● **TÂCHE À ACCOMPLIR**:
Reprenez, s'il vous plaît, le texte sur l'assimilation des sons et poursuivez-le à partir de sa dernière phrase.

● **TEXTE EXTRAIT**:
-=-=-=-=-
Ce phénomène inconscient est lié à la loi du moindre effort. Entendons-nous bien, il ne s’agit pas de la paresse de quelque cancre qui refuse d’accomplir sa tâche, mais d’une judicieuse forme d’ergonomie. Mais voyons en quoi consiste ce phénomène. Les sons que nous émettons sont produits en divers endroits de notre canal buccal et de diverses manières. Quand deux phonèmes très différents se suivent, le passage de l’un à l’autre n’est guère aisé. C’est pourquoi nous en modifions un, généralement le premier, en lui donnant certaines caractéristiques de l’autre pour que la transition entre les deux soit facilitée. Il n’est besoin pour s’en rendre compte que d’un peu d’introspection. Que chacun s’écoute prononcer un peu vite le médecin est absent, il constatera qu’il dit le mét’sin est apsent. Il constatera de même qu’il dit anegdote et subzide quand il lit les noms anecdote et subside. Ce phénomène est universel et on en trouve de nombreuses traces dans les langues anciennes puisque, dans celles-ci, l’écrit était plus près de l’oral. Le couple latin agere et actio en est un bon exemple : dans actio, la consonne sonore g, que l’on trouvait dans agere, s’est assourdie en c, prononcée [k], au contact de la consonne sourde t du suffixe -tio. Un grand nombre de particularités formelles de nos mots s’expliquent par l’assimilation. C’est elle qui justifie, par exemple, la règle qui veut qu’en français n se transforme en m devant m, b et p : il s’agit de la mise en norme de ce qui se passait en latin où la dentale n se transformait en la labiale m devant les autres labiales m, b, ou p.
-=-=-=-=-
● **DONNÉES FOURNIES**:
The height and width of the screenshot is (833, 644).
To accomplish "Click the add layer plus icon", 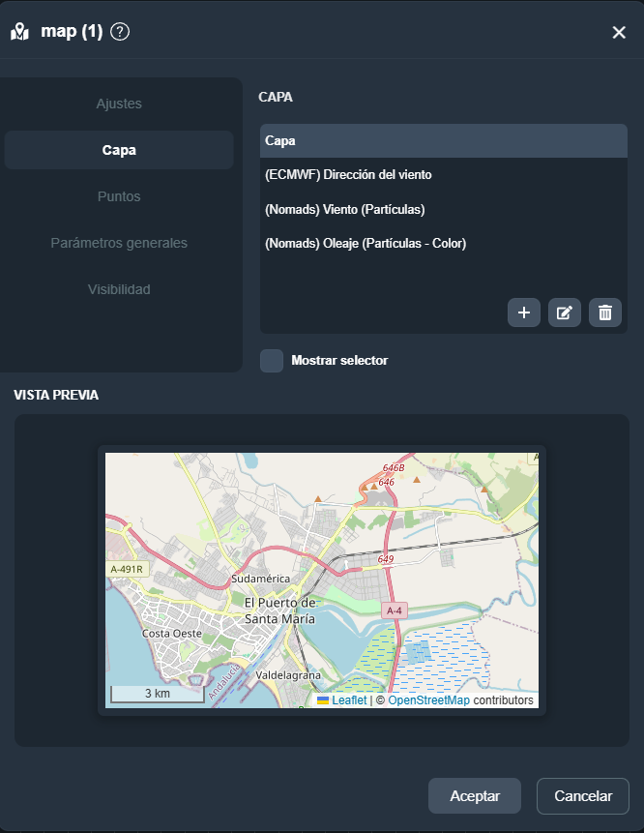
-=-=-=-=-
● **LA RÉPONSE**:
En dehors de ces cas, l’assimilation se produit quand la chute d’un e muet met en contact deux consonnes jusque-là séparées, comme on l’a vu pour médecin prononcé mét’sin. Cela se produit parfois à l’intérieur d’un mot mais plus encore, dans la chaîne parlée, quand un terme monosyllabique perd son e final, ce qui arrive fréquemment avec je, ce, se, le. On se rappellera donc que si l’on omet le e du pronom dans je t’aime, on aura un plus rugueux ch’t’aime, le j, consonne sonore, se transformant au contact de la sourde t en la sourde correspondante, ch. On rencontre également ce phénomène dans les groupes je crois, je peux ou je sais, menacés de passer à ch’crois, ch’peux ou ch’sais. L’adjectif démonstratif subit un sort semblable, lui qui est susceptible de devenir z’, comme dans z’dessin, z’garçon. Force est de constater également que l’on dit un jeu t’cartes et que le service de contre-espionnage français se prononçait zdec, bien qu’il s’écrivît SDECE.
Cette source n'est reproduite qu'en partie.